Gas Regulations

The future of HFC policies

UK Government support for a proposal that would allow Montreal Protocol parties to negotiate proposals for a phase down of HFC use after the Copenhagen Climate discussions in December this year, must not ignore system energy efficiency and the option of selecting the most appropriate refrigerant as far as the UK refrigeration and air conditioning industry is concerned.

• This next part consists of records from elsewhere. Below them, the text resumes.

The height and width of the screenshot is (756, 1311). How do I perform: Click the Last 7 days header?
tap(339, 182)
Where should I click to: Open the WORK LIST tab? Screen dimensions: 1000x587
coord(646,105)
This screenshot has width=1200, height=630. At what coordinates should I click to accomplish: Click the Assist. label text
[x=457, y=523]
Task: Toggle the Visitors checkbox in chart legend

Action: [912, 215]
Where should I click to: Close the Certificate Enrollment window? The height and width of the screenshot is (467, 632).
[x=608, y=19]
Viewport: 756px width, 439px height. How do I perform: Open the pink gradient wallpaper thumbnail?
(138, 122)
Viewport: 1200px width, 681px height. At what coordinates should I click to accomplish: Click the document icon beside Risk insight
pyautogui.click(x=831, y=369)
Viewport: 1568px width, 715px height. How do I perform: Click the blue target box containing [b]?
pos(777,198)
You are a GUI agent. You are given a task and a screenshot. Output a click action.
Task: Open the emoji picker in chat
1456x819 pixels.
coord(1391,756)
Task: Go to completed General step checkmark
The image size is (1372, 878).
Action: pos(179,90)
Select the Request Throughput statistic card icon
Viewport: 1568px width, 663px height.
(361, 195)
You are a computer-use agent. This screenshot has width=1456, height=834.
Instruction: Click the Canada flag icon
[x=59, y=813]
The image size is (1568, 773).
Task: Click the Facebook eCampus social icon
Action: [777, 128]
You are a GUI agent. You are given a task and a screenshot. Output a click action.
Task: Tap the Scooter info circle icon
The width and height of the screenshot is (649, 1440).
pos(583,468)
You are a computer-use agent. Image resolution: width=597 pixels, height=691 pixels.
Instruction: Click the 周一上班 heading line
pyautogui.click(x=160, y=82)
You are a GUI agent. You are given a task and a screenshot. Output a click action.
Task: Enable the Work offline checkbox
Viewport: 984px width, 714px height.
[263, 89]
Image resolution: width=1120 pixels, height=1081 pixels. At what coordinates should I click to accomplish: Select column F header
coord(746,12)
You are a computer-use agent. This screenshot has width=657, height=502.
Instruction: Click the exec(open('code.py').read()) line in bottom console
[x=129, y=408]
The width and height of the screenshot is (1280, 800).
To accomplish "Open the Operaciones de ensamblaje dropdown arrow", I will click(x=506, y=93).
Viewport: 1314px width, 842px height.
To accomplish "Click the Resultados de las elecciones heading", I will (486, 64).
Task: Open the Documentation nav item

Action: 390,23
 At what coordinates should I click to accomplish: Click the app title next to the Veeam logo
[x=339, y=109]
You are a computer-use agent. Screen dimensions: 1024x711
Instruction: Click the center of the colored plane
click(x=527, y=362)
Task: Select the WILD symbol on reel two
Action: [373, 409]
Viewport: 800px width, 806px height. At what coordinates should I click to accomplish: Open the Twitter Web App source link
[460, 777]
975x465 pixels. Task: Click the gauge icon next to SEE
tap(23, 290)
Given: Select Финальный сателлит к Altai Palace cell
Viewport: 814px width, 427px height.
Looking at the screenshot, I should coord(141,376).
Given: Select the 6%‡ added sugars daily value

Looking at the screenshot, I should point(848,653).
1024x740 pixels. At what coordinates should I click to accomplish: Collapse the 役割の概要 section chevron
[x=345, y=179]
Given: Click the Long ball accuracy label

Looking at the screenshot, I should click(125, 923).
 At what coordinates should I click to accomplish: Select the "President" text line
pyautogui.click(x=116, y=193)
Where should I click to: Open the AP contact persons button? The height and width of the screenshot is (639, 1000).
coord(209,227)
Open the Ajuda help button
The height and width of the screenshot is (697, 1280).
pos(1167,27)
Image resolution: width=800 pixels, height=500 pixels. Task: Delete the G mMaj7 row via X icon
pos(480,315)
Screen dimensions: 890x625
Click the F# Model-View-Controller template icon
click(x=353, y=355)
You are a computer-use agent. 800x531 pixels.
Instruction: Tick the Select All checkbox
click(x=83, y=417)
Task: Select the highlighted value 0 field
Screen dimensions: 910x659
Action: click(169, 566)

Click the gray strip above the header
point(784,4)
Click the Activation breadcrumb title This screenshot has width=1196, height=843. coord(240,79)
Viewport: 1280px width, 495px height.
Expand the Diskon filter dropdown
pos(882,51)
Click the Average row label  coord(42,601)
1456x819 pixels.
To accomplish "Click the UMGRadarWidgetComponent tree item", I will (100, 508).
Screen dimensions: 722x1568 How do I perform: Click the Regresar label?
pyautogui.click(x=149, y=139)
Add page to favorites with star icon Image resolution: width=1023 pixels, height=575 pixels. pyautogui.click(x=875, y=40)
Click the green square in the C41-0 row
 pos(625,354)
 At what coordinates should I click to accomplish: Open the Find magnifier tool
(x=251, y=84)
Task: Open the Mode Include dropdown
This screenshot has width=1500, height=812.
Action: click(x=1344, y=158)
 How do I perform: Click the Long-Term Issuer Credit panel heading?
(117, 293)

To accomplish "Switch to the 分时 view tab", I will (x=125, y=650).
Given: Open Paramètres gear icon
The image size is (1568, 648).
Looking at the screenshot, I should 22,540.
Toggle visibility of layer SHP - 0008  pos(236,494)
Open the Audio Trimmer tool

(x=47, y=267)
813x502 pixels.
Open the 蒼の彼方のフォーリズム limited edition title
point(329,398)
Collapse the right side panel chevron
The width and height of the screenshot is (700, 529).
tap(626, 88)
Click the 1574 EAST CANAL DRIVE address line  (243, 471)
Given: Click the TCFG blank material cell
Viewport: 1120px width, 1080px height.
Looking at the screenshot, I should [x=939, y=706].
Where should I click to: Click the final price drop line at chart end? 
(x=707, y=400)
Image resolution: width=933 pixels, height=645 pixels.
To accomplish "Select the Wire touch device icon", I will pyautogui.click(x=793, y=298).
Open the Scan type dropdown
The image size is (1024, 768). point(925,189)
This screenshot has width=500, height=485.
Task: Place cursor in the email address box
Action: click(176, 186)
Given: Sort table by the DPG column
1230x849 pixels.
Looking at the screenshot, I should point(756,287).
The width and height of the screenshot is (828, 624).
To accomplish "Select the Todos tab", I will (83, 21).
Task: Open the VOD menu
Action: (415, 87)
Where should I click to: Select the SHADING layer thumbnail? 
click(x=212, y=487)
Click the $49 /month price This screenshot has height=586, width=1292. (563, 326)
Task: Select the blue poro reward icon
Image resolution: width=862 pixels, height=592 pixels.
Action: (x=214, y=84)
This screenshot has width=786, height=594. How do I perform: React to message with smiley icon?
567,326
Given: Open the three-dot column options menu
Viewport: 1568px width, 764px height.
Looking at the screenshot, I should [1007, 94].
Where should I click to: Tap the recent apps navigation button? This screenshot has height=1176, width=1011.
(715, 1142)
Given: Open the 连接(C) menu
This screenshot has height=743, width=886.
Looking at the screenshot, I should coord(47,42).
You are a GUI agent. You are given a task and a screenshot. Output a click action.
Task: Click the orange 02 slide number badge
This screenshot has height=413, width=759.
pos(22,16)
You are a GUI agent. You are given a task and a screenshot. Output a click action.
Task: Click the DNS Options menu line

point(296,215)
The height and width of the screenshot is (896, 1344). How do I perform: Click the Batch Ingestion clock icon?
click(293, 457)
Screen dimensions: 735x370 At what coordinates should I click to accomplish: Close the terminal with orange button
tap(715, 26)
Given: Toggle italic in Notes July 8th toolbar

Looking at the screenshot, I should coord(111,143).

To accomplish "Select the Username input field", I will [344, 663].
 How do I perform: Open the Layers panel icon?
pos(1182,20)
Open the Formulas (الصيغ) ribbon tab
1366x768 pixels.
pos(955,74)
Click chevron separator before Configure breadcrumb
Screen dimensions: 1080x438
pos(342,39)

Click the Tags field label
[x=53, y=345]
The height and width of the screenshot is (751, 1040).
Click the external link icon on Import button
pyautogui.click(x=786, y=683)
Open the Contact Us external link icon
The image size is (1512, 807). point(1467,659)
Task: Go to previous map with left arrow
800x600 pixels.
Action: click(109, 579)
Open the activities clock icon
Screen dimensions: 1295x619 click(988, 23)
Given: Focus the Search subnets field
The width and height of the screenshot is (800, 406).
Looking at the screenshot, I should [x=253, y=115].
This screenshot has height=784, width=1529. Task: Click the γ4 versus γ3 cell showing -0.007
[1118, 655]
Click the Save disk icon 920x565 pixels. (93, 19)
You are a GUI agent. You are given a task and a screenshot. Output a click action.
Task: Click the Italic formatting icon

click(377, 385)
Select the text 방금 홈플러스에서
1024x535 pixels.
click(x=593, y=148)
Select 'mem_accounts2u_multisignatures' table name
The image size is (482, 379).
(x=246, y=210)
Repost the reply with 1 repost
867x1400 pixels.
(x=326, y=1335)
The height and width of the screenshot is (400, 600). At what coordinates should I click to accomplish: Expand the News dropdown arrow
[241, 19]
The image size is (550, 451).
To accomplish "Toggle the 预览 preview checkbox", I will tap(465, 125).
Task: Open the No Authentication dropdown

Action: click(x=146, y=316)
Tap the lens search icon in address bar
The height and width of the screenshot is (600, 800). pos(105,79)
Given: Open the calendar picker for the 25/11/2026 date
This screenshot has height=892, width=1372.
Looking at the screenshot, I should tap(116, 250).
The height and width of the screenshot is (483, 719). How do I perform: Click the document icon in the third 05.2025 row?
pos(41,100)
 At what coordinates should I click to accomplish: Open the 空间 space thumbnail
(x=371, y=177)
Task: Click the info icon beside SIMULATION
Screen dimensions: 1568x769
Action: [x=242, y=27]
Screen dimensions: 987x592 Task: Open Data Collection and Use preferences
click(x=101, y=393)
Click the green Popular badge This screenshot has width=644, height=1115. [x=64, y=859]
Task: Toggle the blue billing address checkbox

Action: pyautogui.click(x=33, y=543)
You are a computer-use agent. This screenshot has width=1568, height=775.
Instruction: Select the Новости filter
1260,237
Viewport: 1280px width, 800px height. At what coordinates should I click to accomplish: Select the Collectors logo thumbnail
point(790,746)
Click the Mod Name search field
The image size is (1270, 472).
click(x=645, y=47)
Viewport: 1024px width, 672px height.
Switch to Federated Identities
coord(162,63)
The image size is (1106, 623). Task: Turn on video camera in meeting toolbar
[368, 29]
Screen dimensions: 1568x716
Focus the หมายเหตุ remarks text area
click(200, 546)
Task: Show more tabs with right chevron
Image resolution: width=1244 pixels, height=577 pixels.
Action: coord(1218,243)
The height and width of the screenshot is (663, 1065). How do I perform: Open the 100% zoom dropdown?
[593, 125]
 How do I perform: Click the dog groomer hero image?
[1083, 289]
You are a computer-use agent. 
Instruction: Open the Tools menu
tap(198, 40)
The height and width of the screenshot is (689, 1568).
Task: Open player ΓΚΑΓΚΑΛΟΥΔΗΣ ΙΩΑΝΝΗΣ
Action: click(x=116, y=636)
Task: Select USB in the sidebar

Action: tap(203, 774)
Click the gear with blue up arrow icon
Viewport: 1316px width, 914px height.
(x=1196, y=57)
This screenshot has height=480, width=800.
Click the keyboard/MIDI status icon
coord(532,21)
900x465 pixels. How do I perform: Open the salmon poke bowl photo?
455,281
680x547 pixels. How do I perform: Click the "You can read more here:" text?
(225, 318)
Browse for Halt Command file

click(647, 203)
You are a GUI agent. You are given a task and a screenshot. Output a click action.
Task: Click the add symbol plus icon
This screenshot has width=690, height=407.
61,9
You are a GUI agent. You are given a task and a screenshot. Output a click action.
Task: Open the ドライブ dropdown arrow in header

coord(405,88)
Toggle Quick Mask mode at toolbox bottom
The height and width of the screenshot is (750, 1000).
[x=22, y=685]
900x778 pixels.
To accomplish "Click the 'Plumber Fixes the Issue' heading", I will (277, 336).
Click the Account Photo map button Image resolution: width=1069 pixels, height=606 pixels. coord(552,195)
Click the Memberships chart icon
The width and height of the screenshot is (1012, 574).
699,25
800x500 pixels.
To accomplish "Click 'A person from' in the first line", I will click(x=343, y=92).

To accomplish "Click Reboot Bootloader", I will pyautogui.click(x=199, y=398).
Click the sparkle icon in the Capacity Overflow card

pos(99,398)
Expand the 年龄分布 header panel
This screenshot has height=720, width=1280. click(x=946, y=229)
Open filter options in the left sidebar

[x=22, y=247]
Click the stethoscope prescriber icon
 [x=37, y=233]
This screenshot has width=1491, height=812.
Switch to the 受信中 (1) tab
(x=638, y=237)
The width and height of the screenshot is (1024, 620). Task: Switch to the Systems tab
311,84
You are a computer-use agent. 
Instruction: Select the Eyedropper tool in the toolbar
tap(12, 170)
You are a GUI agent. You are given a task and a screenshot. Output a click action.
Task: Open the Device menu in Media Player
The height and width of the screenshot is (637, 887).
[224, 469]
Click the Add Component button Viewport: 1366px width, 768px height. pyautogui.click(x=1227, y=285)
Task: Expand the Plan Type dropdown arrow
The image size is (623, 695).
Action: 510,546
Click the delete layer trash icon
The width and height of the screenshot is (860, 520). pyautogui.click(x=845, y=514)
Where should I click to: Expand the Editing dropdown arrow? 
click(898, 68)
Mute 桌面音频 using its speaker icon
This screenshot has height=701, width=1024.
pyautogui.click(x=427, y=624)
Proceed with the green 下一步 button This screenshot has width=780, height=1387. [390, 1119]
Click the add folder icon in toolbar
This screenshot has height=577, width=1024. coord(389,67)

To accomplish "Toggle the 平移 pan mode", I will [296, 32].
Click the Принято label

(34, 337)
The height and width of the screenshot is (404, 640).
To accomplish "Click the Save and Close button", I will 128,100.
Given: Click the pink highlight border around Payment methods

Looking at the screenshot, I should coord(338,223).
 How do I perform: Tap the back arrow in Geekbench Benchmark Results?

(Issued by the Air conditioning and Refrigeration Industry Board 11th November 2009)

 

The Institute of Refrigeration has compiled this guidance note to provide non-partisan advice on the effects of refrigerant choice and system design on the carbon footprint of a refrigerating system. Two effects are considered: the direct global warming potential of the refrigerant selected and the climate change effect of energy use by the system. The direct effect is measured as a “global warming potential” (GWP), usually against a reference of the potential of carbon dioxide over a 100 year period. Strategies for the reduction of carbon footprint include designing more efficient systems, minimising sources of leakage through the selection of more robust system components, reducing the quantity of refrigerant required to operate the system in order to mitigate the effect of a large leak and substituting refrigerants with a high GWP for those with a lower potential. These include ammonia, hydrocarbons, carbon dioxide, some low-GWP HFCs and hydrofluoroolefins (also known as unsaturated HFCs or HFOs)

 

here are many situations where the direct substitution of a hydrofluorocarbon (HFC) with a “natural” refrigerant is not reasonably practicable, either due to toxicity or flammability or high pressure. In such cases it would be possible to minimise HFC charge, or even eliminate it, by using a secondary fluid but this would tend to make the alternative system more expensive and less efficient. Rather than promoting a total ban of HFCs a more appropriate course would be to advocate a policy of “responsible use” of fluorocarbons in order to ensure that the climate effects of refrigerant emissions are minimised. A responsible refrigerant policy would place a high emphasis on the elimination of leak sources, the efficiency of the overall system and the life cycle cost of ownership.  

 

Energy Efficiency and Refrigerant Selection

Energy Efficiency of refrigeration systems is governed by the laws of physics and by practicality. Practicality embraces cost, cycle, legislative requirements, refrigerant choice and maintenance. Efficiency is not only dependent on choice of refrigerant but also on good design, selection of an appropriate system and good maintenance. Selection of the refrigerant demonstrating highest efficiency in an appropriate system is unlikely to improve system efficiency by more than 10% over
efficiency of an optimized system using an HFC refrigerant. Some “natural” refrigerants such as carbon dioxide may result in reduced system efficiency unless they are integrated into a heat recovery system. At current levels of knowledge and expertise, practicality often leads to a choice of HFCs for good efficiency to be realistically  achieved and maintained. In some applications, ammonia, carbon dioxide or hydrocarbons would be the preferred choice, but these refrigerants are not suitable for all applications. Good efficiency is vital to minimize emissions of greenhouse gases.

 

The practicality element will change as costs and design changes associated with HFC use evolve, and more components, experience and skills for ammonia, HCs and CO2 are developed. This can be expected to reduce the applications that require HFCs, but not eliminate them in the foreseeable future. Examples of highly practical HFC applications include split A/C systems, and in particular VRF combined cooling/heating systems. 

 

Arbitrary constraints on how designers can specify systems (such as bans on the use of specific refrigerant fluids) could result in less efficient systems being installed and will not drive the industry along the path of lowest GHG emissions.

 

To obtain ‘good efficiency’ attention needs to be given to the following steps:

  1. Avoid refrigeration / reduce the cooling load. This is the most important first step – there is no point designing an efficient system if the load was unnecessary!
  2. Get the overall system design right (e.g. best cycle, splitting loads at different temperatures onto different suction levels, etc. etc)
  3. Get the control philosophy right (don’t forget the “off-design” operating conditions which are much more common than the peak “design point”, avoid head pressure control, avoid partly loaded compressors, avoid fixed speed auxiliaries like pumps and fans, etc. etc.)
  4. Optimise individual components for efficiency (e.g. how big should heat exchangers be, which compressor has best efficiency etc.)
  5. Operate and maintain the plant for best efficiency.

Mistakes in any of the above can change the efficiency of a plant by large amounts (e.g. 20% to 50%). Where does refrigerant selection fit in? It can either be thought of as a system design issue or a “component optimisation”. The impact of the refrigerant on efficiency is likely to be less than 5%, assuming all other design parameters are optimized.